The show is ready to go! Yesterday afternoon I finished editing the audio, and then did the music selection. That's the fun part: picking out the music to go with the talksets. Both songs to play after talksets, and instrumentals to go underneath, so to speak. (I'm sure there's a radio word for that, but I have no idea what I'm doing so I don't know the word.) For instance, for a long talkset about my dad going to a coastal town and meeting American GIs who were stationed there, I picked "Sing Sing Sing" by Benny Goodman Orchestra. Which was actually recorded a couple of years before the war, but I think it conveys the tone of the talkset pretty well. Besides, I love that track and I don't normally get to play it, being an 8 1/2 minute instrumental and all. Also, in one segment my dad talks about listening to the BBC during the war, and I have a CD of wartime music from the BBC Radio Orchestra, which of course I used in that segment. Plus there were a few songs that my dad had requested, like "American Patrol" by Glenn Miller. Georg was a huge help yesterday, going through the CDs and making a list of wartime big band instrumentals that were the right length, so I could pick the ones I wanted.
I was running a bit long so I did something a little new this time: last time, if a talkset was longer than any appropriate instrumental tracks, I'd use two and just let the songs start early and run on after the talkset. But this time several of the talksets were 4-5 minutes, and using two instrumentals would have added a minute or two to each. And I just didn't have enough time to do that. So this time I figured out how to copy a chunk of the instrumental and paste it back in, lengthening the track without it sounding like anything had changed. I was surprised to find how easy that was, as long as I copied a passage with a lot of repetition. It just sounded like that bit lasted 15 seconds longer (or whatever). Someone who knew the track really well would notice the change of course, but the way I'm using them, dropped in under talksets, no one will be able to tell.
This morning I finished up, made sure everything times out right, and fixed one track that was messed up. I forgot about a bug in Audacity: when you import a music track off a CD, you have to save it right away so Audacity has the source audio in the project folder. If you start monkeying around with the music track before you save, that weirds Audacity out for some reason. Every edit on an unsaved track (dropping the volume, fading in, whatever) introduces random noise into the music track. And undoing the changes doesn't undo the noise. When it happened, I remembered it from last time. But I don't do this often enough to have remembered in advance -- or to have remembered why it was happening! I flailed around in a panic for a few minutes, even reinstalled Audacity, then stumbled onto the solution. Whew!

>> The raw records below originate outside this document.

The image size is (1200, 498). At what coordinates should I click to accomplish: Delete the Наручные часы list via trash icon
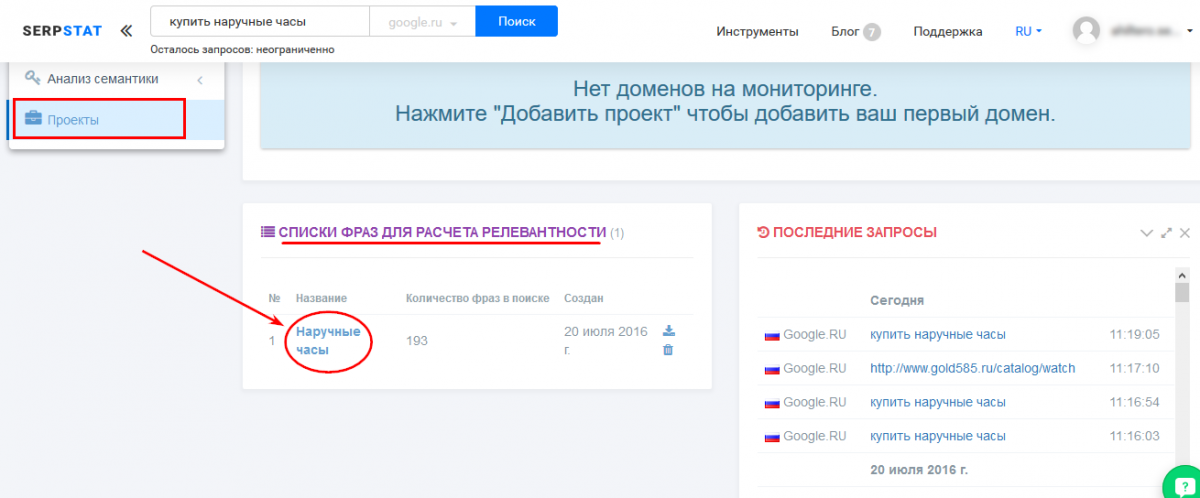coord(668,350)
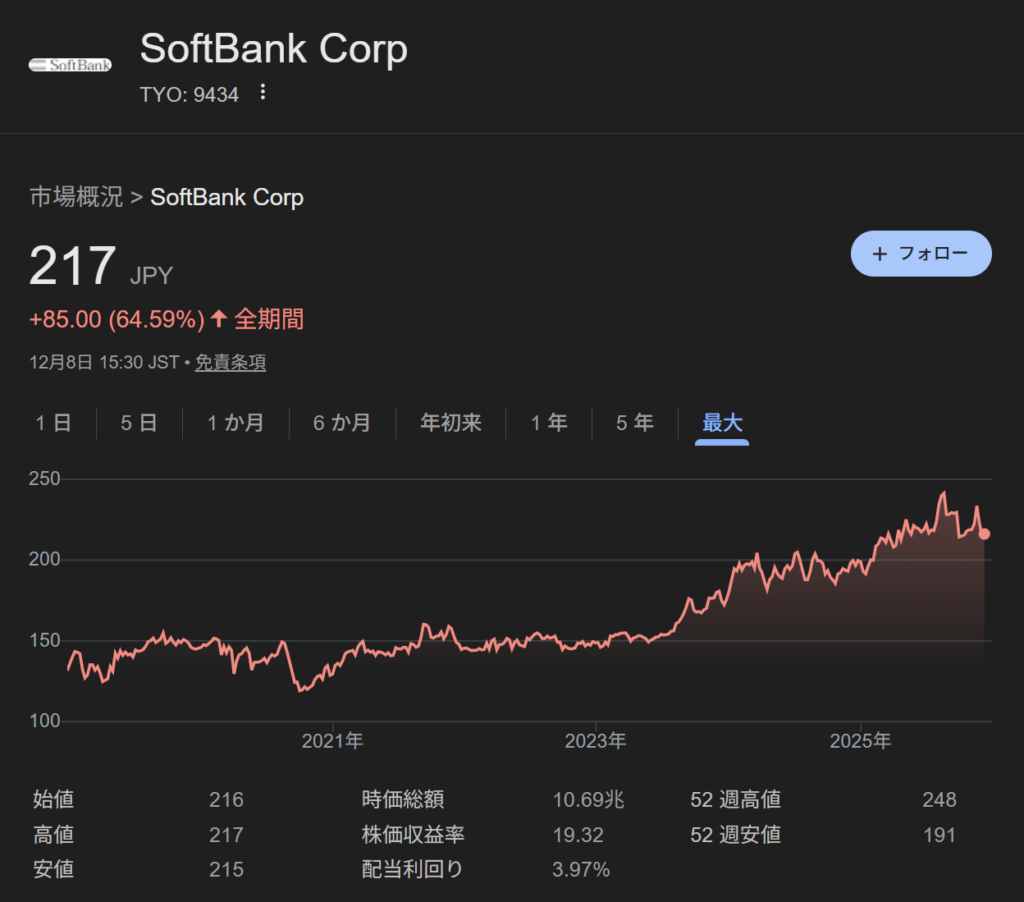Go to market overview breadcrumb
The width and height of the screenshot is (1024, 902).
click(76, 197)
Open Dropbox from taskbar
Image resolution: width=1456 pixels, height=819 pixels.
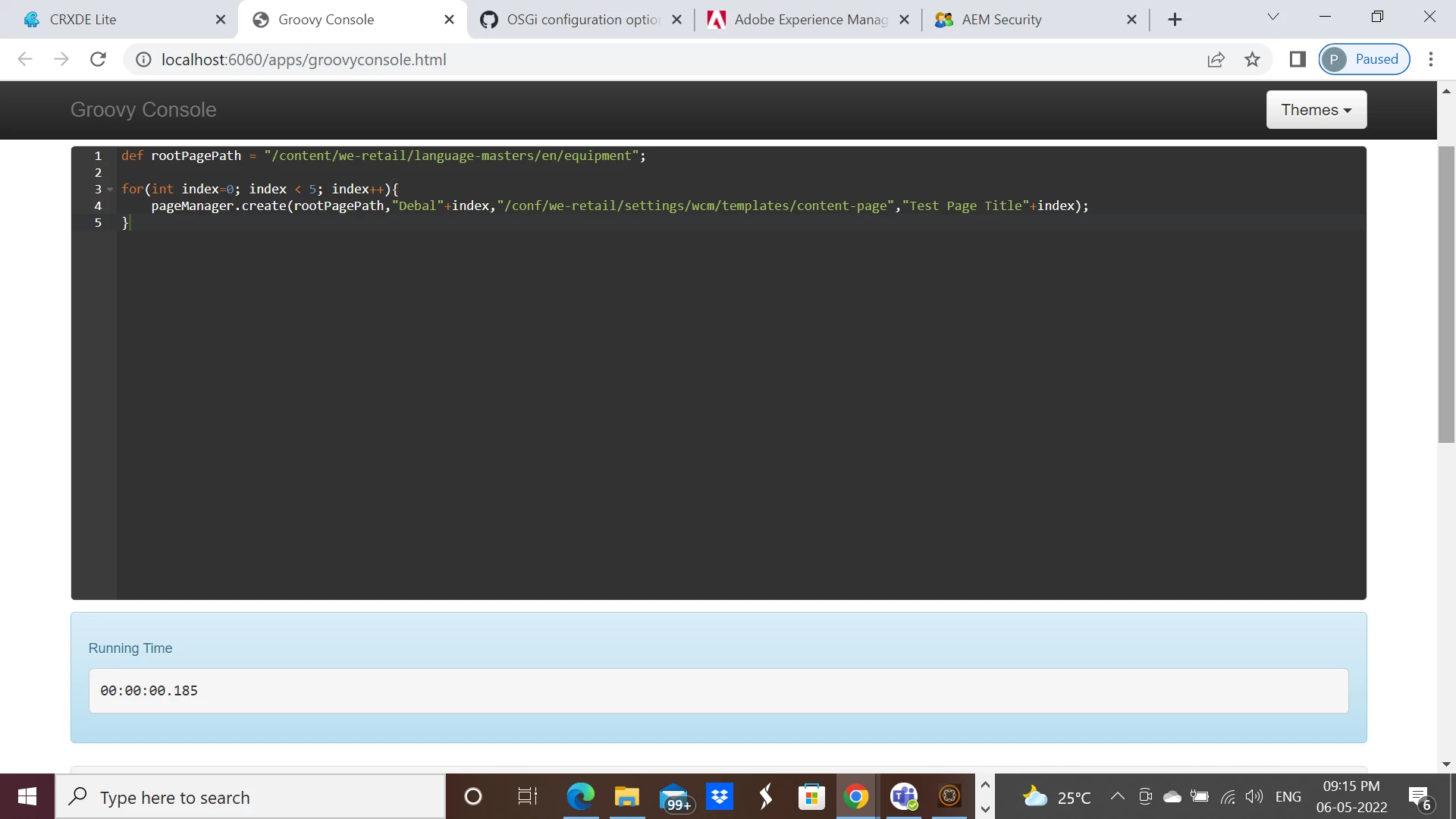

Now I'm burning everything onto CD. And previewing the CDs to make sure they're okay. Which may sound obsessive, but one time I went to the station with a specialty show all planned out, and a screwed up CDR. Which resulted in a lot of panic, a phone call to Georg to reburn the CD and drive it over as fast as possible, and a show that didn't turn out at all like I had wanted. Now I always check. Especially something like this where almost the whole show is on CDR.
In any case, the show is from 2-4 pm. Tune in if you can! I think it turned out well if I do say so. 88.7 fm in Durham, wxdu.org elsewhere.